Быть может, этот "разряд" излечил меня, наконец, от моей мучительной
"души" -- и я снова стал, как все мы. По крайней мере, сейчас я без всякой
боли мысленно вижу О на ступенях Куба, вижу ее в Газовом Колоколе. И если
там, в Операционном, она назовет мое имя -- пусть: в последний момент -- я
набожно и благодарно лобызну карающую руку Благодетеля. У меня по отношению
к Единому Государству есть это право -- понести кару, и этого права я не
уступлю. Никто из нас, нумеров, не должен, не смеет отказаться от этого
единственного своего -- тем ценнейшего -- права.
...Тихонько, металлически-отчетливо постукивают мысли; неведомый аэро
уносит меня в синюю высь моих любимых абстракций. И я вижу, как здесь -- в
чистейшем, разреженном воздухе -- с легким треском, как пневматическая
шина,-- лопается мое рассуждение "о действенном праве". И я вижу ясно, что
это только отрыжка нелепого предрассудка древних -- их идеи о "праве".

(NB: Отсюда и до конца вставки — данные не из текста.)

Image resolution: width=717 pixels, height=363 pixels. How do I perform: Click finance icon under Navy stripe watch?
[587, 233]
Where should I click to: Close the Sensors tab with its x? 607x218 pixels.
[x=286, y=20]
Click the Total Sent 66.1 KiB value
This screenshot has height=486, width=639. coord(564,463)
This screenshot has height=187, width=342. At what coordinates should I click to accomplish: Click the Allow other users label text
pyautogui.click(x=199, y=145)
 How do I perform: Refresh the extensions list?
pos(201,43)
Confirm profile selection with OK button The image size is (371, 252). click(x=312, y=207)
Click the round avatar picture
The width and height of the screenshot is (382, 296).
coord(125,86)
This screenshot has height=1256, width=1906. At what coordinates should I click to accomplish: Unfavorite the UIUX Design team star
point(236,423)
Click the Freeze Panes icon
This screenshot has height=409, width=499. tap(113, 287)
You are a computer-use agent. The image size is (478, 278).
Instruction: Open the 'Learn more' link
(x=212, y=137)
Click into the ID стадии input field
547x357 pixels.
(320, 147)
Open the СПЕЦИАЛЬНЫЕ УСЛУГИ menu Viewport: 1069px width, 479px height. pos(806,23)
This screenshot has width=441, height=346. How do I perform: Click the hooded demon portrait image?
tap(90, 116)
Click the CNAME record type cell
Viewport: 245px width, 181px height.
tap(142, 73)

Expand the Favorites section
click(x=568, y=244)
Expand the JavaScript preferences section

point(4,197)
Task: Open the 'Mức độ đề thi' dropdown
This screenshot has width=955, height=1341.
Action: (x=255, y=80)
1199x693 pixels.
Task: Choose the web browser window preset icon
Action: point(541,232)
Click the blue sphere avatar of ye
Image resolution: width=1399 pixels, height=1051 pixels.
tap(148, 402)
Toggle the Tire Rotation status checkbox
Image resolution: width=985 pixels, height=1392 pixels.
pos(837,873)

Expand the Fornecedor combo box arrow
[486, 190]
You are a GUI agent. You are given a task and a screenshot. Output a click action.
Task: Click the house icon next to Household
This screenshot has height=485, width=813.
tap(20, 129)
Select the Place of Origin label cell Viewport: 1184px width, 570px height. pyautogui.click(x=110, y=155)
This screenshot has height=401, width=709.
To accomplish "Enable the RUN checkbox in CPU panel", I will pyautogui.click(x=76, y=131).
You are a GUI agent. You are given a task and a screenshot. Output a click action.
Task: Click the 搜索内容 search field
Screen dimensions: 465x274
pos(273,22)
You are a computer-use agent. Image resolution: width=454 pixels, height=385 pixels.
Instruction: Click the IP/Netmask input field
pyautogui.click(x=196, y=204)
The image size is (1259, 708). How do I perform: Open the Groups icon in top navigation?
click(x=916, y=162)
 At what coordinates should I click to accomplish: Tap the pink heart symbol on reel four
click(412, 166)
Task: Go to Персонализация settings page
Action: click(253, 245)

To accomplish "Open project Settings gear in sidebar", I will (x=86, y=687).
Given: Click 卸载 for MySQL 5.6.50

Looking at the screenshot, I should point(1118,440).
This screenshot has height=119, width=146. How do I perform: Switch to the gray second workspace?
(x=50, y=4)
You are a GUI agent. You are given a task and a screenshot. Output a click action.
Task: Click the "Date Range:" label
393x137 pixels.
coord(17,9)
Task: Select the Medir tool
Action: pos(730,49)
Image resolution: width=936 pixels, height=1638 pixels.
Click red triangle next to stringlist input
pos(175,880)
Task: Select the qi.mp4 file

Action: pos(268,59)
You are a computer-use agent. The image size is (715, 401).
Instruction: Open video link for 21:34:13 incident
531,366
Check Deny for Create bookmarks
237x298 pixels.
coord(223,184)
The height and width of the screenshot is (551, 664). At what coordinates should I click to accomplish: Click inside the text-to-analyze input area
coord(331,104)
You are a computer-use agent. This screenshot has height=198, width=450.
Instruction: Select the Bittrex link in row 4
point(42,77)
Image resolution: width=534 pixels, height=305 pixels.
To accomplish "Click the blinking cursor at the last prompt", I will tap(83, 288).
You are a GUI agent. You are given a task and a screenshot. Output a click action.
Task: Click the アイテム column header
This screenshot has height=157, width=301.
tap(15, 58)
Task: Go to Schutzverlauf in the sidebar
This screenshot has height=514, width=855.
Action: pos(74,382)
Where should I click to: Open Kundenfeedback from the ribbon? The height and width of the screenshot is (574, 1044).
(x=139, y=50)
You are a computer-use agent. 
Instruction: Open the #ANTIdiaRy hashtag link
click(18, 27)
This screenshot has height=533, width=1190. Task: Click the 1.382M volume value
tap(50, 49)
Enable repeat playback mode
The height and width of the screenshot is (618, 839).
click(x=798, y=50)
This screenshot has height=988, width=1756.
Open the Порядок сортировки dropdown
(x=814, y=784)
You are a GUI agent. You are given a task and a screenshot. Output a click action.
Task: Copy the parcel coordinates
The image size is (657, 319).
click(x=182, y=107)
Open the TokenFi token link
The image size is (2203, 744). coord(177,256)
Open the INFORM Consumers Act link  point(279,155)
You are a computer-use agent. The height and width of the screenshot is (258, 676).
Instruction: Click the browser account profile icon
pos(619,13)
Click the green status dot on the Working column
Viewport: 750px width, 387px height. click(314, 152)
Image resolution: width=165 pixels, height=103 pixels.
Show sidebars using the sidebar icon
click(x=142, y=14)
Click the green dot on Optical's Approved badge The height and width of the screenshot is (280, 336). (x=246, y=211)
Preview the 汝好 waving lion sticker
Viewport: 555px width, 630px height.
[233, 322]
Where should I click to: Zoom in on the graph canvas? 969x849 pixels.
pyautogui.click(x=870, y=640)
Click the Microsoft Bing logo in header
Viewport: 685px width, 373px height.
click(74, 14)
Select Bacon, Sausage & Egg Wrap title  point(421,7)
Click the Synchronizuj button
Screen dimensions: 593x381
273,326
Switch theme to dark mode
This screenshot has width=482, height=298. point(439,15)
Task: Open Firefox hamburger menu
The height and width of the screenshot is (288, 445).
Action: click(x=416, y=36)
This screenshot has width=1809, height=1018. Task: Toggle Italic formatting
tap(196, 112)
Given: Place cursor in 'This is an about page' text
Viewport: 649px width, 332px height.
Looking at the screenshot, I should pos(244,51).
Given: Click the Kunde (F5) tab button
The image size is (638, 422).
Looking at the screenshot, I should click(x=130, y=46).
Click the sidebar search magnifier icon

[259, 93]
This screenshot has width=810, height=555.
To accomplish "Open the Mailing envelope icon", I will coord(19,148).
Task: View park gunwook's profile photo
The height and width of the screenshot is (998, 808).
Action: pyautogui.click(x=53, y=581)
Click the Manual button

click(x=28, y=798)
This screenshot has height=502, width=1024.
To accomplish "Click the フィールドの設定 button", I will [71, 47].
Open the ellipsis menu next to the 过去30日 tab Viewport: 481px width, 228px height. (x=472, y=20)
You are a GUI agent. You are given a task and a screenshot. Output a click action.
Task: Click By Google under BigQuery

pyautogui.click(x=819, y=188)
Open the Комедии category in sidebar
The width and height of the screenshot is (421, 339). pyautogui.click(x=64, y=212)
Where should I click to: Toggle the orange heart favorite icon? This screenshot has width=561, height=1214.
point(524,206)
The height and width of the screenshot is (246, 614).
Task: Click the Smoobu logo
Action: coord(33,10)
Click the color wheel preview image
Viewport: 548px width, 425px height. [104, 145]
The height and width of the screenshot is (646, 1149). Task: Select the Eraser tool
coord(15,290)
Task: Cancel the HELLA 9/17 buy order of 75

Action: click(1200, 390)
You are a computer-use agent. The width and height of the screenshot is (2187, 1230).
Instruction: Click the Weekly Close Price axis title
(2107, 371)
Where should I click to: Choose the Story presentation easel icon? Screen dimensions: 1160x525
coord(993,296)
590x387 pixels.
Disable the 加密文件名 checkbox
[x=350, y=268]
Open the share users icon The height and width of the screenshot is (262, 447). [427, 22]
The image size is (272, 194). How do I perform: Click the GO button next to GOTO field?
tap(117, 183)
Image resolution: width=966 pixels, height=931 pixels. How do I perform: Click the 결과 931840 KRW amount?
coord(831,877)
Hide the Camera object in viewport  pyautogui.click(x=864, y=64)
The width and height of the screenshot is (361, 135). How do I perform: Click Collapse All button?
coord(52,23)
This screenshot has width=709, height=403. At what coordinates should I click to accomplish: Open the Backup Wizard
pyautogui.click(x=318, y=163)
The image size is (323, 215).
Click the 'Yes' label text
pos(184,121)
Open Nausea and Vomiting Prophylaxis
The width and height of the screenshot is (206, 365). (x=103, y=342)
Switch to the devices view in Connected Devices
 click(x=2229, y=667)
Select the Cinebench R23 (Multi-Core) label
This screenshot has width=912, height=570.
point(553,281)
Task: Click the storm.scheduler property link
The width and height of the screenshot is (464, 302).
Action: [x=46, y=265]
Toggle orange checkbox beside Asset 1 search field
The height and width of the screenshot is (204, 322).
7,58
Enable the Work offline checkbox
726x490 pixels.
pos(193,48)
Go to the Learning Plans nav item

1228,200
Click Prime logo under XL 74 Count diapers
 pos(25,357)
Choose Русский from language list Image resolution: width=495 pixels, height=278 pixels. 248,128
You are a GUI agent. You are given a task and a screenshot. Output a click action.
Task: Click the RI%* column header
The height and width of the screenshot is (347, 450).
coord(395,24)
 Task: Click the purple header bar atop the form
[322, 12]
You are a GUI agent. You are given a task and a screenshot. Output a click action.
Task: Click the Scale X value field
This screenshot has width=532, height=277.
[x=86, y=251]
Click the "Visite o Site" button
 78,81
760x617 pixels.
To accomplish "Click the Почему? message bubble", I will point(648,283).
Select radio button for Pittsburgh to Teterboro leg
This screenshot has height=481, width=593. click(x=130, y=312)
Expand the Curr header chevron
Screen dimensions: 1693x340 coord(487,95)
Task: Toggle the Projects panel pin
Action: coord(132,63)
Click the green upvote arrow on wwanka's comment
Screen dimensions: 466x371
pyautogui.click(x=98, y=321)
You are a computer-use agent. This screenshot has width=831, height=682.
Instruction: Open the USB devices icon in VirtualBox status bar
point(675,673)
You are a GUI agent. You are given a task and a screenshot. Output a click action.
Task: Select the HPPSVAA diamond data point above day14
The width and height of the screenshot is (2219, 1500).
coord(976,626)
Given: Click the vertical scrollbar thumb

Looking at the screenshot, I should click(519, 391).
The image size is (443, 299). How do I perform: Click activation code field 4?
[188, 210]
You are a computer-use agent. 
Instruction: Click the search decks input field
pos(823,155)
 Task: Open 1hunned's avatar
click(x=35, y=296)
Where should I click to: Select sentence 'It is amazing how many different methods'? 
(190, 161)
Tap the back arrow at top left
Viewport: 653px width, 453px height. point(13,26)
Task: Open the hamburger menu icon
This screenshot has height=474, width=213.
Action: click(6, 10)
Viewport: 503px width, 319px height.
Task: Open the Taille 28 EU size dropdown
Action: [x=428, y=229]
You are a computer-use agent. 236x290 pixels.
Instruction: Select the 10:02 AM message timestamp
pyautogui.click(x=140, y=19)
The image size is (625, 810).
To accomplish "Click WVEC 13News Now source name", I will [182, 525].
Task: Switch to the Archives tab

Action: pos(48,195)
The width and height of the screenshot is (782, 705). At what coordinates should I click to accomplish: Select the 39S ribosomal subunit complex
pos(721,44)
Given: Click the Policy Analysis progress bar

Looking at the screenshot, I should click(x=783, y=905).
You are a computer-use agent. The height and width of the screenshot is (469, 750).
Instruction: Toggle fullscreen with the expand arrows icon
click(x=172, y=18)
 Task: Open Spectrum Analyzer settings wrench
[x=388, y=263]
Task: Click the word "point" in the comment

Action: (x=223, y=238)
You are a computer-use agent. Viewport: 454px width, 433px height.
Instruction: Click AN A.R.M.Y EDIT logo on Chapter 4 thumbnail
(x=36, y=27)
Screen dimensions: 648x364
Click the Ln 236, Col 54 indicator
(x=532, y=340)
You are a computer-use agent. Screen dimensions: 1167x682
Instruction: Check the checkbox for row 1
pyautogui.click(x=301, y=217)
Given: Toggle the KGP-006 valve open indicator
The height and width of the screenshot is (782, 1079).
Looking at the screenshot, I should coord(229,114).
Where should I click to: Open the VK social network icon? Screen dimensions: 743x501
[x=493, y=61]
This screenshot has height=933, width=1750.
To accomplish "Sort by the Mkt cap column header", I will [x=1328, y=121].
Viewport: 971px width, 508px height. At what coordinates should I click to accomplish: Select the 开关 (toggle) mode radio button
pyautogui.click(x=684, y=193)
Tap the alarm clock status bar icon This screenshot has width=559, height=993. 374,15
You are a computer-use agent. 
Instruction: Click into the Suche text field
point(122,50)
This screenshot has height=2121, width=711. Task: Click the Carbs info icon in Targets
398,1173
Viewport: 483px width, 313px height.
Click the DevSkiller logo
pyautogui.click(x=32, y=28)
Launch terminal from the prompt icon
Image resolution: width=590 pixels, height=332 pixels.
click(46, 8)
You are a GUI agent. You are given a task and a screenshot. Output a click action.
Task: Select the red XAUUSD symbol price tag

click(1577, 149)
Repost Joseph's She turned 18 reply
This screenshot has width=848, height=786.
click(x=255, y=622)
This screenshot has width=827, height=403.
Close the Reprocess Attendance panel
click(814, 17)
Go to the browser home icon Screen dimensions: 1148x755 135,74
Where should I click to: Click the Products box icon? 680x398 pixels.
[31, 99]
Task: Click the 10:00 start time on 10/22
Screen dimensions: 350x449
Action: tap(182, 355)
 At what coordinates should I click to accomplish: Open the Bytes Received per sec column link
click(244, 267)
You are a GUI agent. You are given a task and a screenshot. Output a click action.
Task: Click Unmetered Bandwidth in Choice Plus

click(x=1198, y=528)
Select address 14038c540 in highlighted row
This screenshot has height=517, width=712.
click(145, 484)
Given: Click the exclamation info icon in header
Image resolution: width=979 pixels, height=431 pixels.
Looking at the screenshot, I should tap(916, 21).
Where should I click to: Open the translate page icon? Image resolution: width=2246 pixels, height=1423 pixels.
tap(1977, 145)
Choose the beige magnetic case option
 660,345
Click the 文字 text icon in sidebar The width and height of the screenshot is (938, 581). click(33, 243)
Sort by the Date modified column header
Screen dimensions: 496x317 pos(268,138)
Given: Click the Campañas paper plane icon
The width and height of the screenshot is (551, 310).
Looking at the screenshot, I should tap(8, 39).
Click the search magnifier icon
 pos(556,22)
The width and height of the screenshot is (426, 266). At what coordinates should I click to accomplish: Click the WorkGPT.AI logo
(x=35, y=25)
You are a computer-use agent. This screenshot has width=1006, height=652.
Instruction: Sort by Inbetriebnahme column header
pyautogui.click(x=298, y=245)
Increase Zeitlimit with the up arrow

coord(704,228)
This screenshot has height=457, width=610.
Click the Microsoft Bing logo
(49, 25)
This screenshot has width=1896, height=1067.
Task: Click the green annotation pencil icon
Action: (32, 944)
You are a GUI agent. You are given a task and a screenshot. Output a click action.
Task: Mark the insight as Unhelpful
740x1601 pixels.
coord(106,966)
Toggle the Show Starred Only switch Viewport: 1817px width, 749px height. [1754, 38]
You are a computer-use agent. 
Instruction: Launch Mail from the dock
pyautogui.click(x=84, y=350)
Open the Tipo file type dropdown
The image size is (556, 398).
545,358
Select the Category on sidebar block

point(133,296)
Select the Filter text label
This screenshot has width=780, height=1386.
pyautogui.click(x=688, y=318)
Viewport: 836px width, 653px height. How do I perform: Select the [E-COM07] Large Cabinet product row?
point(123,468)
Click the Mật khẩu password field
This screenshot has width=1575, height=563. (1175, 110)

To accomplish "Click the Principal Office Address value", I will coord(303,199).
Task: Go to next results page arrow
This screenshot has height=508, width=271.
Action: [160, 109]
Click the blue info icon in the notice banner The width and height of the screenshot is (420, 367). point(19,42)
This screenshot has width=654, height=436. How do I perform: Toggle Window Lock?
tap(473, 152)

Есть идеи глиняные -- и есть идеи, навеки изваянные из золота или
драгоценного нашего стекла. И чтобы определить материал идеи, нужно только
капнуть на него сильнодействующей кислотой, Одну из таких кислот знали и
древние: reductio ad finem. Кажется, это называлось у них так; но они
боялись этого яда, они предпочитали видеть хоть какое-нибудь, хоть глиняное,
хоть игрушечное небо, чем синее ничто. Мы же -- слава Благодетелю --
взрослые, и игрушки нам не нужны.
Так вот -- если капнуть на идею "права". Даже у древних -- наиболее
взрослые знали: источник права -- сила, право -- функция от силы. И вот --
две чашки весов: на одной -- грамм, на другой -- тонна, на одной -- "я", на
другой -- "Мы", Единое Государство. Не ясно ли: допускать, что у "я" могут
быть какие-то "права" по отношению к Государству, и допускать, что грамм
может уравновесить тонну, -- это совершенно одно и то же. Отсюда --
распределение: тонне -- права, грамму -- обязанности; и естественный путь от
ничтожества к величию: забыть, что ты -- грамм и почувствовать себя
миллионной долей тонны...
Вы, пышнотелые, румяные венеряне, вы, закопченные, как кузнецы, ураниты
-- я слышу в своей синей тишине ваш ропот. Но поймите же вы: все великое --
просто; поймите же: незыблемы и вечны только четыре правила арифметики. И
великой, незыблемой, вечной -- пребудет только мораль, построенная на
четырех правилах. Это -- последняя мудрость, это -- вершина той пирамиды, на
которую люди -- красные от пота, брыкаясь и хрипя, карабкались веками. И с
этой вершины -- там, на дне, где ничтожными червями еще копошится нечто,
уцелевшее в нас от дикости предков -- с этой вершины одинаковы: и
противозаконная мать -- О, и убийца, и тот безумец, дерзнувший бросить
стихом в Единое Государство; и одинаков для них суд: довременная смерть. Это
-- то самое божественное правосудие, о каком мечтали каменнодомовые люди,
освещенные розовыми наивными лучами утра истории: их "Бог" -- хулу на Святую
Церковь -- карал так же, как убийство.
Вы, ураниты, -- суровые и черные, как древние испанцы, мудро умевшие
сжигать на кострах, -- вы молчите, мне кажется, вы -- со мною. Но я слышу:
розовые венеряне -- что-то там о пытках, казнях, о возврате к варварским
временам. Дорогие мои: мне жаль вас -- вы не способны
философски-математически мыслить.
Человеческая история идет вверх кругами -- как аэро. Круги разные --
золотые, кровавые, но все они одинаково разделены на 360 градусов. И вот от
нуля -- вперед: 10, 20, 200, 360 градусов -- опять нуль. Да, мы вернулись к
нулю -- да. Но для моего математически мыслящего ума ясно: нуль -- совсем
другой, новый. Мы пошли от нуля вправо -- мы вернулись к нулю слева и
потому: вместо плюса нуль -- у нас минус нуль.